歯ぎしりは、歯や歯周組織だけではなく体にも悪影響を及ぼします。強い力で歯ぎしりを続けると、歯の噛み合わせの面が擦り減り、平らになってしまうだけでなく、被せ物や詰め物が割れしまうこともあります。そのため、歯並びや噛み合わせも悪くなってしまうのです。また歯ぎしりによって、歯の根元に負荷がかかるため、歯と歯茎に隙間ができてしまい、細菌が繁殖しやすくなります。そのため、歯周病が悪化してしまう原因にもなるのです。さらに、歯ぎしりをすると歯の表面のエナメル質が削られていき、徐々にエナメル質の内側の象牙質が表面に露出してきます。この象牙質は刺激を感じるため、冷たいものや熱いものなどを食べるとしみるようになります。

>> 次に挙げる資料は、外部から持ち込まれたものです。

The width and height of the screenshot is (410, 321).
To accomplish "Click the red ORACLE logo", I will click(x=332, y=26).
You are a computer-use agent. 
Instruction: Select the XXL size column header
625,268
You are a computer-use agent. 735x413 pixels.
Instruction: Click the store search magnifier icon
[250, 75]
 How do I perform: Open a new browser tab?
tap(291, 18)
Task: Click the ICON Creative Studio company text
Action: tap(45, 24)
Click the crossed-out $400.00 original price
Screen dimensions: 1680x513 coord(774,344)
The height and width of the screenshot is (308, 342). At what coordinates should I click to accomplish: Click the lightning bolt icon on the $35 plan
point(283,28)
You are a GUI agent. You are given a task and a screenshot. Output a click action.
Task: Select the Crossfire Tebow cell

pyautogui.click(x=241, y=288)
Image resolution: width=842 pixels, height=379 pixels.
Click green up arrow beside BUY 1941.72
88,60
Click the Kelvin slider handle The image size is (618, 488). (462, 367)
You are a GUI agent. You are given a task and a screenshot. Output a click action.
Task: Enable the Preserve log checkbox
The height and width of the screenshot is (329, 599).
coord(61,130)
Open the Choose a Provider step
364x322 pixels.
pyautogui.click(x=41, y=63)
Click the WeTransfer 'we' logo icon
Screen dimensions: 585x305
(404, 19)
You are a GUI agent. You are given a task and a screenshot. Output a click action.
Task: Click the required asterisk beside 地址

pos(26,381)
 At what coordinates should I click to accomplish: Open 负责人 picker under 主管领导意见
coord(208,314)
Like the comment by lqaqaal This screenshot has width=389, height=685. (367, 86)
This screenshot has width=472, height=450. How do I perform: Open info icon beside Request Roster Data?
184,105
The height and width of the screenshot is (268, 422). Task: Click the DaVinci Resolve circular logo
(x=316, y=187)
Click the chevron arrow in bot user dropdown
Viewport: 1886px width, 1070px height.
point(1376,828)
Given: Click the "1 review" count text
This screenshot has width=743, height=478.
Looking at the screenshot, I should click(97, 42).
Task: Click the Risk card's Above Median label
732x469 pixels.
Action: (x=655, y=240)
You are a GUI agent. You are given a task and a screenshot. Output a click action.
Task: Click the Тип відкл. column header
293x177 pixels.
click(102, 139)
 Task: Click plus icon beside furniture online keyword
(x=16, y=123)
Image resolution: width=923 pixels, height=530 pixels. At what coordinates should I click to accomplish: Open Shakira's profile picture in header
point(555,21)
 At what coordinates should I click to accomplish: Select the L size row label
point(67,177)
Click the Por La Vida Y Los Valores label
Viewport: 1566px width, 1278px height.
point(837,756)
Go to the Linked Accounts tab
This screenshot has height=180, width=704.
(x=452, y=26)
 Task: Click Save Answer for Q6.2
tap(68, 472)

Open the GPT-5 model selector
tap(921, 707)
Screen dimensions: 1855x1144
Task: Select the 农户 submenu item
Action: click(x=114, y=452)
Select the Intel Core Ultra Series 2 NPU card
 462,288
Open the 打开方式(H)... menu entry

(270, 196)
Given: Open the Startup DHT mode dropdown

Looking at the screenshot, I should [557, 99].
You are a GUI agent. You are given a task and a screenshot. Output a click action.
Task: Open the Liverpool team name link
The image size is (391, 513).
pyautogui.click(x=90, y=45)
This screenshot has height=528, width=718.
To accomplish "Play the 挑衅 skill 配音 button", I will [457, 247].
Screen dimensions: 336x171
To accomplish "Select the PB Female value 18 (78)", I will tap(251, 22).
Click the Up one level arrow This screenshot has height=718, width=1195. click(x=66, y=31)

歯ぎしりは、歯や歯周組織だけでなく、顎から頭の横へと広がっている筋肉や、顎や首、肩の筋肉が過緊張を起こすため、頭痛や肩凝り、顎関節症の原因にもなってしまうのです。

睡眠時の歯ぎしりの対処法

・睡眠時にマウスピースを装着する

睡眠時に上下どちらかの歯にナイトガードというマウスピースを装着することで、歯や歯茎への負担を軽減できます。その際、歯科医院での専用のマウスピースを作ってもらうようにしましょう。歯科医院でのマウスピースは、市販のマウスピースよりも金額は高くなりますが、健康保険が適用され、さらにご自身の歯や顎の大きさや噛み合わせにあったものを作製してもらえますが、市販のマウスピースは歯にしっかりと合っていない場合が多く、歯ぎしりによる歯や歯茎の負担を悪化させてしまう危険性があるのです。

・歯列矯正治療をおこなう

歯ぎしりの原因が歯並びや噛み合わせが悪いことで起こっている場合は、歯列矯正治療をおこなうことで歯ぎしりが改善されることがあります。歯並びと噛み合わせを整えることで、歯にバランス良く力が入るようになるため、顎や口周りの筋肉の緊張もなくなるので歯ぎしりの改善に繋がるのです。

・ストレスを解消させる

歯ぎしりの原因の中でも、ストレスは歯ぎしりと大きく関係しているといわれています。そのため、ストレスを解消しリラックスして過ごすように心がけることも大切です。ストレスは毎日の習慣から知らず知らず溜まっている場合があるため、生活習慣を少し改善するだけでストレスを軽減できる場合もあります。

・睡眠の質を高める

睡眠時の歯ぎしりは、浅い眠りの時に起こりやすいため、睡眠の質を高める習慣をつくるのが、眠っている間の歯ぎしりを予防するのに効果的です。そのためには、朝起きてすぐに太陽の光を浴びることによって体内時計をリセットさせて、ずれてしまった体内時計を補正することが大切です。さらに、毎日適度な運動をおこなうことも大切です。睡眠の質の悪いことの原因として、脳は疲れていても体が疲れていないということがあることから、適度な運動で体を疲れさせることも必要なのです。運動によりストレスも解消されるため、精神の安定にも効果的です。また眠る直前まで携帯やパソコンを見ているのも、睡眠の質を下げてしまうため、やめるようにしましょう。